### Given records

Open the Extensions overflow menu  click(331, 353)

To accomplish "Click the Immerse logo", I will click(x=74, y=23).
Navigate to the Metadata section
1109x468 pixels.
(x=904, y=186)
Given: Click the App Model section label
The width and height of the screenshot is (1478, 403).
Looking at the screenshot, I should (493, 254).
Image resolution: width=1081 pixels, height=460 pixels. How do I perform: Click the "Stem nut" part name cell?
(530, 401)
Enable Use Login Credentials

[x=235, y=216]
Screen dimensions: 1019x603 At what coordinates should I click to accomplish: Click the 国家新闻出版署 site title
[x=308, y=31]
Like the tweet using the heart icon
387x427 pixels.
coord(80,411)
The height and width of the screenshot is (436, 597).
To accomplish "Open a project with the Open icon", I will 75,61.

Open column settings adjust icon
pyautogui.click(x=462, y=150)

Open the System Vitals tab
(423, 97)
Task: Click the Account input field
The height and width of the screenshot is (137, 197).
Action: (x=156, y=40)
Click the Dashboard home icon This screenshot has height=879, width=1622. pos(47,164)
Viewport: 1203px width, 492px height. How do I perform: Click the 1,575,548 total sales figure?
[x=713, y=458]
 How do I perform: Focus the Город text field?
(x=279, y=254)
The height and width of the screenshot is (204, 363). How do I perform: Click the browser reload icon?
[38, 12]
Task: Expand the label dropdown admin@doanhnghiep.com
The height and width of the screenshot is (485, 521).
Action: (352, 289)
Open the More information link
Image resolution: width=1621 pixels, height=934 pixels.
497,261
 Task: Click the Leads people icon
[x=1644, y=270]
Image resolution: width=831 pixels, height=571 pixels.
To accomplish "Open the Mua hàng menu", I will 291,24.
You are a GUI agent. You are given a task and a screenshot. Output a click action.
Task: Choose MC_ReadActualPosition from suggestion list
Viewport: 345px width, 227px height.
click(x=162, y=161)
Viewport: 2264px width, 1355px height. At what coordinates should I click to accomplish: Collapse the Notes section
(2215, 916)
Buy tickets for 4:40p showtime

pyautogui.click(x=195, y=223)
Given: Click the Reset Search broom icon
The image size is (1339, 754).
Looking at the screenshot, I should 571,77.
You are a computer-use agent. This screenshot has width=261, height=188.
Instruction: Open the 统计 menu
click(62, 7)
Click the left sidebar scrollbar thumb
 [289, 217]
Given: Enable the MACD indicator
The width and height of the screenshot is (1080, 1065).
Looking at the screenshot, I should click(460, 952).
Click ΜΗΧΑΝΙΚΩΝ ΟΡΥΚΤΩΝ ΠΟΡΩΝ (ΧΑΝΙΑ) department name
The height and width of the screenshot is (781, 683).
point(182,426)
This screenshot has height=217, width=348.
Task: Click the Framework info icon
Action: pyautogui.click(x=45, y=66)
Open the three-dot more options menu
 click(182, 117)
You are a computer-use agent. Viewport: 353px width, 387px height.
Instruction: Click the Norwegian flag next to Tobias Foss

### Job
Reproduce all of the material above, substituting "Display area" for every occurrence of "Viewport" and leaving everything else unchanged.

### Answer to the task
Open the Extensions overflow menu  click(331, 353)

To accomplish "Click the Immerse logo", I will click(x=74, y=23).
Navigate to the Metadata section
1109x468 pixels.
(x=904, y=186)
Given: Click the App Model section label
The width and height of the screenshot is (1478, 403).
Looking at the screenshot, I should (493, 254).
Image resolution: width=1081 pixels, height=460 pixels. How do I perform: Click the "Stem nut" part name cell?
(530, 401)
Enable Use Login Credentials

[x=235, y=216]
Screen dimensions: 1019x603 At what coordinates should I click to accomplish: Click the 国家新闻出版署 site title
[x=308, y=31]
Like the tweet using the heart icon
387x427 pixels.
coord(80,411)
The height and width of the screenshot is (436, 597).
To accomplish "Open a project with the Open icon", I will 75,61.

Open column settings adjust icon
pyautogui.click(x=462, y=150)

Open the System Vitals tab
(423, 97)
Task: Click the Account input field
The height and width of the screenshot is (137, 197).
Action: (x=156, y=40)
Click the Dashboard home icon This screenshot has height=879, width=1622. pos(47,164)
Display area: 1203px width, 492px height. How do I perform: Click the 1,575,548 total sales figure?
[x=713, y=458]
 How do I perform: Focus the Город text field?
(x=279, y=254)
The height and width of the screenshot is (204, 363). How do I perform: Click the browser reload icon?
[38, 12]
Task: Expand the label dropdown admin@doanhnghiep.com
The height and width of the screenshot is (485, 521).
Action: (352, 289)
Open the More information link
Image resolution: width=1621 pixels, height=934 pixels.
497,261
 Task: Click the Leads people icon
[x=1644, y=270]
Image resolution: width=831 pixels, height=571 pixels.
To accomplish "Open the Mua hàng menu", I will 291,24.
You are a GUI agent. You are given a task and a screenshot. Output a click action.
Task: Choose MC_ReadActualPosition from suggestion list
Display area: 345px width, 227px height.
click(x=162, y=161)
Display area: 2264px width, 1355px height. At what coordinates should I click to accomplish: Collapse the Notes section
(2215, 916)
Buy tickets for 4:40p showtime

pyautogui.click(x=195, y=223)
Given: Click the Reset Search broom icon
The image size is (1339, 754).
Looking at the screenshot, I should 571,77.
You are a computer-use agent. This screenshot has width=261, height=188.
Instruction: Open the 统计 menu
click(62, 7)
Click the left sidebar scrollbar thumb
 [289, 217]
Given: Enable the MACD indicator
The width and height of the screenshot is (1080, 1065).
Looking at the screenshot, I should click(460, 952).
Click ΜΗΧΑΝΙΚΩΝ ΟΡΥΚΤΩΝ ΠΟΡΩΝ (ΧΑΝΙΑ) department name
The height and width of the screenshot is (781, 683).
point(182,426)
This screenshot has height=217, width=348.
Task: Click the Framework info icon
Action: pyautogui.click(x=45, y=66)
Open the three-dot more options menu
 click(182, 117)
You are a computer-use agent. Display area: 353px width, 387px height.
Instruction: Click the Norwegian flag next to Tobias Foss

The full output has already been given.